Pet Shop Boys, Behaviour

What impresses me most about this album is how, simultaneously and effortlessly, it captures one man's experience and yet everyone else's all at the same time. Who hasn't struggled, in ways small or writ large, with their lovers ("So Hard"), or evolved your views and profession ("Being Boring"), or felt the despair of a failed relationship ("The End of the World"), or, for that matter, wondered what to do with October, the absolute worst month of the year ("October Symphony")? Only the otherwise competent "How Can You Expect To Be Taken Seriously?" breaks the unity, however on target its criticism of shallow popstar humanitarianism might be, and Harold Faltermeyer's masterful co-production sharpens the beats to be as compelling as the lyrical vignettes. As evidence of their skill, consider "Nervously:" when Tennant came out in 1994 it became clear whom he wrote it for, and yet its universality of the trembling of falling in love seeps deeply into any human soul.
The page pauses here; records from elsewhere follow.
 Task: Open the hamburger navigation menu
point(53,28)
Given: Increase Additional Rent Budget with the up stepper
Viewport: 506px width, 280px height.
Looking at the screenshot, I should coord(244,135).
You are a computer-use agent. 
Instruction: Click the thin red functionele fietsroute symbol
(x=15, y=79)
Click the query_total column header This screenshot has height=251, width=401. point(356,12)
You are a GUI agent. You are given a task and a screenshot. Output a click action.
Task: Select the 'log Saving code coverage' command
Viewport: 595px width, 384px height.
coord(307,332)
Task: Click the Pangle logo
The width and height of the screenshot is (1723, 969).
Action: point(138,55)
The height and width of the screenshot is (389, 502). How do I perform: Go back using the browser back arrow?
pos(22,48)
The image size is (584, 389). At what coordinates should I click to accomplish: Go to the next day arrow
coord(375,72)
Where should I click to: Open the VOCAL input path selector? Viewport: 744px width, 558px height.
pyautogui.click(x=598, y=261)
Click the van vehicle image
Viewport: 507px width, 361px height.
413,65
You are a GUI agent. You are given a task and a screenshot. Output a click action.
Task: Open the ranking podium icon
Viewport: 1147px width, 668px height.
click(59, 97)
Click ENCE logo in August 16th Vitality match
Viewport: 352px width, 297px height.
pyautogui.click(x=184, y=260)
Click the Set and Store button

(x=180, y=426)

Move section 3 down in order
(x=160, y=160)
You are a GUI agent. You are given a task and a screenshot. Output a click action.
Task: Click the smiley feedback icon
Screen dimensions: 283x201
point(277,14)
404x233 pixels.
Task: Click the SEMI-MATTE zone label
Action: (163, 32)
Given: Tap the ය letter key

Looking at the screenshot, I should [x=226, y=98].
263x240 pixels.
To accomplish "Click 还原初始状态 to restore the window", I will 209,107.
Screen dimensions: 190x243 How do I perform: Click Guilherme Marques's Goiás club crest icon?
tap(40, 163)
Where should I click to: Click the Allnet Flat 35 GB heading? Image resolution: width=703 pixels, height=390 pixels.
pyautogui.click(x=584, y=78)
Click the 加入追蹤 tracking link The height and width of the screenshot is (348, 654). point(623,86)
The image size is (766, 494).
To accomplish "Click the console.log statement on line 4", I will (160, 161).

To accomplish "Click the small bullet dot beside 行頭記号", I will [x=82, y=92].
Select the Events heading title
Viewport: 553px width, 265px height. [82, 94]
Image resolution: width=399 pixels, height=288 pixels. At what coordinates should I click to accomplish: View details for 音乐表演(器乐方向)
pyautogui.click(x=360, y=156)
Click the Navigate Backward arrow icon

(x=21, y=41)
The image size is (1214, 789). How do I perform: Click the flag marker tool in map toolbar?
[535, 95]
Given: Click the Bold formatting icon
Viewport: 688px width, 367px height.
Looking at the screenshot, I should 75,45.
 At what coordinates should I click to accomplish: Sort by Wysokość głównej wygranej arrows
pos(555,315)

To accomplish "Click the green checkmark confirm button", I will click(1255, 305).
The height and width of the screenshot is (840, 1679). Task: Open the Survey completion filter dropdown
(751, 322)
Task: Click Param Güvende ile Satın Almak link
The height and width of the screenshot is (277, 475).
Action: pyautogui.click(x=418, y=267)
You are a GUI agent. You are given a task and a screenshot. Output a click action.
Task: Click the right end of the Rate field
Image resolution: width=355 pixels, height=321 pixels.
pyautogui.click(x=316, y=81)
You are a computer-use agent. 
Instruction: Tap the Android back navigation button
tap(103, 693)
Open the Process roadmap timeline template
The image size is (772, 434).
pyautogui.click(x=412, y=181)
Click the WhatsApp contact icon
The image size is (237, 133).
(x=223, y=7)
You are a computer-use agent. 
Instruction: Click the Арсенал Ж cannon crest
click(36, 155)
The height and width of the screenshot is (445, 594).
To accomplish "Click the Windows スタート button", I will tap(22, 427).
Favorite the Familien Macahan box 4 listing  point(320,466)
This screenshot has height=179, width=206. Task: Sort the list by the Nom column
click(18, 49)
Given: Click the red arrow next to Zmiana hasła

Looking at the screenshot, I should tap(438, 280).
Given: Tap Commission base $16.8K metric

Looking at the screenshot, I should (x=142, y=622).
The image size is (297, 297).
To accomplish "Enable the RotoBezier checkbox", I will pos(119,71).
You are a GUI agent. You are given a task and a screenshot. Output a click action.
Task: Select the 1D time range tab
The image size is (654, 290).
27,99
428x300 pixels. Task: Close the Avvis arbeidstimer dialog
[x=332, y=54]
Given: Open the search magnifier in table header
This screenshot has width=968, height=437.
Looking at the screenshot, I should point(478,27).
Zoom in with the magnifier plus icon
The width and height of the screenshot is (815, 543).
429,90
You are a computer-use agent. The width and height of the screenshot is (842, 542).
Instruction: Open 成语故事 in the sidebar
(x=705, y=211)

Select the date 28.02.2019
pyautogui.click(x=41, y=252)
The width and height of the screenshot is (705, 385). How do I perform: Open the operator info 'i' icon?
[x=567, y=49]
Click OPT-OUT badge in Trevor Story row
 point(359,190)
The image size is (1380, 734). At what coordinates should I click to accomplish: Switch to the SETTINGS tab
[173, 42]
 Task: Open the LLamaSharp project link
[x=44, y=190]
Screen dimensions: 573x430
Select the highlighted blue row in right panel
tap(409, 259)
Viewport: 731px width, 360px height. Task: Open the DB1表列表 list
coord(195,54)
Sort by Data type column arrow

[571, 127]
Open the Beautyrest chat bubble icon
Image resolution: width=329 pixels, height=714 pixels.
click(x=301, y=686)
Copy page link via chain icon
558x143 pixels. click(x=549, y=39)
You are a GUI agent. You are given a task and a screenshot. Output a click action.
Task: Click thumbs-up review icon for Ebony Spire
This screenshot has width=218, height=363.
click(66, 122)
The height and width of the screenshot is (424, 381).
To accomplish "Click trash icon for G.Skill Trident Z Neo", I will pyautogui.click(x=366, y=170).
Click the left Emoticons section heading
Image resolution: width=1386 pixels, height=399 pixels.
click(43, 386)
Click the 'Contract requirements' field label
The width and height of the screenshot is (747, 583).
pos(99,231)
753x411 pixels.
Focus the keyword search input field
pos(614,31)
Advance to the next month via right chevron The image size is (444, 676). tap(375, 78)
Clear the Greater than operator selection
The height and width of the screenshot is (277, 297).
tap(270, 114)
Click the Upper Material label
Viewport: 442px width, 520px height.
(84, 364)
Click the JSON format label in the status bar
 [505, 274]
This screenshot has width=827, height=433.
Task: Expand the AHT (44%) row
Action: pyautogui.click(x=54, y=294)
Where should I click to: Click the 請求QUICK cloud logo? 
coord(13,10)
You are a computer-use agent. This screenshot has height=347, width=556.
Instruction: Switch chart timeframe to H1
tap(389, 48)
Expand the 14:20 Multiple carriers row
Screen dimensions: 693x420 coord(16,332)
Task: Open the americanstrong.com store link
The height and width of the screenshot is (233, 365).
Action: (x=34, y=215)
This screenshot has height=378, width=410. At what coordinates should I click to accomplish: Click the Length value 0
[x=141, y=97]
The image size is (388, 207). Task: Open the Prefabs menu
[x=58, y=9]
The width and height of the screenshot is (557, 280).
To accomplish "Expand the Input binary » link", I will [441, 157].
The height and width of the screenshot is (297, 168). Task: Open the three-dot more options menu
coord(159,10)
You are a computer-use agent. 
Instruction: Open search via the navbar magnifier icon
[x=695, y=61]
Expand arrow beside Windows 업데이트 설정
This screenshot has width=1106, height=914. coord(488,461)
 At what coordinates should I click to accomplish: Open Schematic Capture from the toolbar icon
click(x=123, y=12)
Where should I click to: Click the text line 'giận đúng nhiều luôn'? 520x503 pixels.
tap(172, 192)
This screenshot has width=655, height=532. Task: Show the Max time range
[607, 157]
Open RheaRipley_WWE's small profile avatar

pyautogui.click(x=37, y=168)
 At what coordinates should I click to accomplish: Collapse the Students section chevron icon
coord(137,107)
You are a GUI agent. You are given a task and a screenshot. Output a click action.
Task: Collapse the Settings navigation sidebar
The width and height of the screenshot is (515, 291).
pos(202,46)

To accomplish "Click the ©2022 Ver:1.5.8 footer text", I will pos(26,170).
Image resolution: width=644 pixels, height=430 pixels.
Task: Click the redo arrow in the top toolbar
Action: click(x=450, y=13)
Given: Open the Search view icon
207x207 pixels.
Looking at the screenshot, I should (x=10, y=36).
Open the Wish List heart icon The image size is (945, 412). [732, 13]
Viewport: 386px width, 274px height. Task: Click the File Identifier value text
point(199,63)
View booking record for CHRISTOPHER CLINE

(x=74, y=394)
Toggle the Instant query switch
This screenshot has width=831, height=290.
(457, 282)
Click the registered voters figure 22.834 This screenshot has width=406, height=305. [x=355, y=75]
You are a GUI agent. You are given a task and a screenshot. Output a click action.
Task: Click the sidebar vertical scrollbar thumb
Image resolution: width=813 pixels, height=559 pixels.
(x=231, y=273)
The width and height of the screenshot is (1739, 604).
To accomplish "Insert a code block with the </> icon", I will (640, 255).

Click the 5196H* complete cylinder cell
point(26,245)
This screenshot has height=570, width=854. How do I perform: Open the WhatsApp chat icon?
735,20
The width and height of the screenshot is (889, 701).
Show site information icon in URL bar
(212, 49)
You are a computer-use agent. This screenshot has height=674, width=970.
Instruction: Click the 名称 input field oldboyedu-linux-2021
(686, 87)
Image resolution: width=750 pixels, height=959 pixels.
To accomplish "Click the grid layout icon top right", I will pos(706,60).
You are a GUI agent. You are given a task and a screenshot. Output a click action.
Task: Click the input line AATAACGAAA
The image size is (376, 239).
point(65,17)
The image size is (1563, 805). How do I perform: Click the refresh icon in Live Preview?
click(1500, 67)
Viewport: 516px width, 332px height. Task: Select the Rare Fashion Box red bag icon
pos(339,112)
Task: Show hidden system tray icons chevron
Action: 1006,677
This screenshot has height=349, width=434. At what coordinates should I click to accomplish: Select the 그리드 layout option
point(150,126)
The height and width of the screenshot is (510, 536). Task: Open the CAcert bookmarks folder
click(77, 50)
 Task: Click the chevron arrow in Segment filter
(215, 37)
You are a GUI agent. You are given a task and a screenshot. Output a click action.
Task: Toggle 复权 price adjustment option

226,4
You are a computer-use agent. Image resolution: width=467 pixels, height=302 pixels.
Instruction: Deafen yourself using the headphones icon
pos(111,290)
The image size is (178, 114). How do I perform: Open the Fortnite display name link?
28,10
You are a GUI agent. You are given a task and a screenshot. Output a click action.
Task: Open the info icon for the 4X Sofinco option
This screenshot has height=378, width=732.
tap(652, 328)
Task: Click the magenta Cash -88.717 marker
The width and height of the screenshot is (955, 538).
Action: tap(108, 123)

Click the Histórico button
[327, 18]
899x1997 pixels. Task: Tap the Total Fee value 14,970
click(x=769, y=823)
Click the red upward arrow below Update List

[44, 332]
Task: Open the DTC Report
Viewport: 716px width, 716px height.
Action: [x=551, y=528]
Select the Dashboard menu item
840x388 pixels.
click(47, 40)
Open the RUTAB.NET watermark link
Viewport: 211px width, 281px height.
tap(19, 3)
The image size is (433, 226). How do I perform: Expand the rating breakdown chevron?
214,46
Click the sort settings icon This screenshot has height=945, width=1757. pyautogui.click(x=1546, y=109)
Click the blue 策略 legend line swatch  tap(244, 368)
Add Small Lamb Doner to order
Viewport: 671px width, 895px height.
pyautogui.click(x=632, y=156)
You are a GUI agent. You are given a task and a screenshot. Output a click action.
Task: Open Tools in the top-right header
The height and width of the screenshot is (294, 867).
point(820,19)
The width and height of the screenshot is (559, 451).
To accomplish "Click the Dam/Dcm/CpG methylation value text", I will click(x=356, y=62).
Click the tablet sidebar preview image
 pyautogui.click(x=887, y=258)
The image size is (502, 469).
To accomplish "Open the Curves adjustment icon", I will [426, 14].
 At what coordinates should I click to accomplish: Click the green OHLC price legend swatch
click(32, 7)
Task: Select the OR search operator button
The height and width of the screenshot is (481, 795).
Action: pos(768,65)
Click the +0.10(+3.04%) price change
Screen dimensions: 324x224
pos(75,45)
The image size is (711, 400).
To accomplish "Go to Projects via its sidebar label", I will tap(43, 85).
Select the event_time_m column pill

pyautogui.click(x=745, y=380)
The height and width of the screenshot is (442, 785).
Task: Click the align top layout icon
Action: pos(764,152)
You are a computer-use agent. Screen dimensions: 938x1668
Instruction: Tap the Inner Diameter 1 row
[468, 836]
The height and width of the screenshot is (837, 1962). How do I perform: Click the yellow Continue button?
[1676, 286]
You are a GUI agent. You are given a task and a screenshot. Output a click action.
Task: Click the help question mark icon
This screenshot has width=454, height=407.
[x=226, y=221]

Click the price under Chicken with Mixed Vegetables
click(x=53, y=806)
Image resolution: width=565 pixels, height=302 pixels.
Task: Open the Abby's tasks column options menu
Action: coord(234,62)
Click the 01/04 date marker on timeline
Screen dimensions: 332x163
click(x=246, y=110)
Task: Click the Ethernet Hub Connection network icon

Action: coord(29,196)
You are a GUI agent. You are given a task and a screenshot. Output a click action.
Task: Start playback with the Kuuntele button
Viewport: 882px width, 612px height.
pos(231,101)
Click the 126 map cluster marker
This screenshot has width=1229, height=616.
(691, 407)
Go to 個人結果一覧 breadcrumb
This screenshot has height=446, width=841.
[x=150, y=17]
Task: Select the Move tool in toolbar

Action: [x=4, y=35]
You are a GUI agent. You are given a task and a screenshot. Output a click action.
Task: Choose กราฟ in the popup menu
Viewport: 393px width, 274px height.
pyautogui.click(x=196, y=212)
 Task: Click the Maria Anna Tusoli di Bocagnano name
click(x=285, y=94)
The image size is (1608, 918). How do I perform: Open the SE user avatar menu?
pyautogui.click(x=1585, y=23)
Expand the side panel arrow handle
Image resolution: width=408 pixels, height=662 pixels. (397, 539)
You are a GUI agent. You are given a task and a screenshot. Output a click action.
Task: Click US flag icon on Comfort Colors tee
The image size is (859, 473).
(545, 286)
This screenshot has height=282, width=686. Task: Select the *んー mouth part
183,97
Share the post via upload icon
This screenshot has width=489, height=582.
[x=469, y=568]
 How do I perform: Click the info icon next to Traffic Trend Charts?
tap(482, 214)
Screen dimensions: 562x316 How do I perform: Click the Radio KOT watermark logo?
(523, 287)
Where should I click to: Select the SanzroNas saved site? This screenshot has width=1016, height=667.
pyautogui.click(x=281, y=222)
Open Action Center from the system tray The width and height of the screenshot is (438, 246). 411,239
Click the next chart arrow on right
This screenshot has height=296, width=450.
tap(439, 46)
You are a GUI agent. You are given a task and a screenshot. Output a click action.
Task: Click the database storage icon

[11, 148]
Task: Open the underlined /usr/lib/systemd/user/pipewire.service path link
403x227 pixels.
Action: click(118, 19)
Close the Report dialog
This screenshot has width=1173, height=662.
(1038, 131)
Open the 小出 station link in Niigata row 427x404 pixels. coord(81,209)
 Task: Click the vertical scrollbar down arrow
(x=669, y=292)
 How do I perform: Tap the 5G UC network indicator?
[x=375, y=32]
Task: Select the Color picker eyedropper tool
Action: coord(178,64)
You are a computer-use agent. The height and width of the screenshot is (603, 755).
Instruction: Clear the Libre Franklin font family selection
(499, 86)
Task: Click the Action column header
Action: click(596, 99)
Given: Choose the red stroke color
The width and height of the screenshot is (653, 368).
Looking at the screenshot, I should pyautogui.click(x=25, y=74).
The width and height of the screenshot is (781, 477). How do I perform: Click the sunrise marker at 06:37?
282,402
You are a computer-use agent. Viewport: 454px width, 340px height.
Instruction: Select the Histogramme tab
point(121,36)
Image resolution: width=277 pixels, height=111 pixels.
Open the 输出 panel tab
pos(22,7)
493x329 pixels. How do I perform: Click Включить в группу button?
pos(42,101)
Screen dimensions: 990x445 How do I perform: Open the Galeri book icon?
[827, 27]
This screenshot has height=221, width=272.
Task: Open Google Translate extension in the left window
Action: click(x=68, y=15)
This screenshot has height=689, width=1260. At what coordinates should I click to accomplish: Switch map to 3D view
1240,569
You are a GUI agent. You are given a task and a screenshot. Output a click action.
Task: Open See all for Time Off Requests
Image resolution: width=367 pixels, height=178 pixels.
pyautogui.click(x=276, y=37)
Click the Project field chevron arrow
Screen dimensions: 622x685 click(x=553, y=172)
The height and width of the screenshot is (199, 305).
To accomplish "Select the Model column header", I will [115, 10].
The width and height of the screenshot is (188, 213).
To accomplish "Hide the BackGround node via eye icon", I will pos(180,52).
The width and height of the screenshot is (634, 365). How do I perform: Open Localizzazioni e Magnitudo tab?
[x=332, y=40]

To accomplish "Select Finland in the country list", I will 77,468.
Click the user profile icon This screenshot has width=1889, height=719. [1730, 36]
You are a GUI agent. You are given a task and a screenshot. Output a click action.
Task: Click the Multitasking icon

I could see myself in that song; couldn't you? For an album as personal as this one must have been to them, how much more so its crystalline moments of humanity make it to the rest of us. Unfortunately, the Further Listening companion disc doesn't quite reach the heights of the main album, and the almost 11-minute "Being Boring" remix gets vaguely tedious, but U2 was wrong to dismiss their cover of "Where The Streets Have No Name" and their pastiche of Morrissey in "Miserablism" is right on the money. (Content: no concerns.)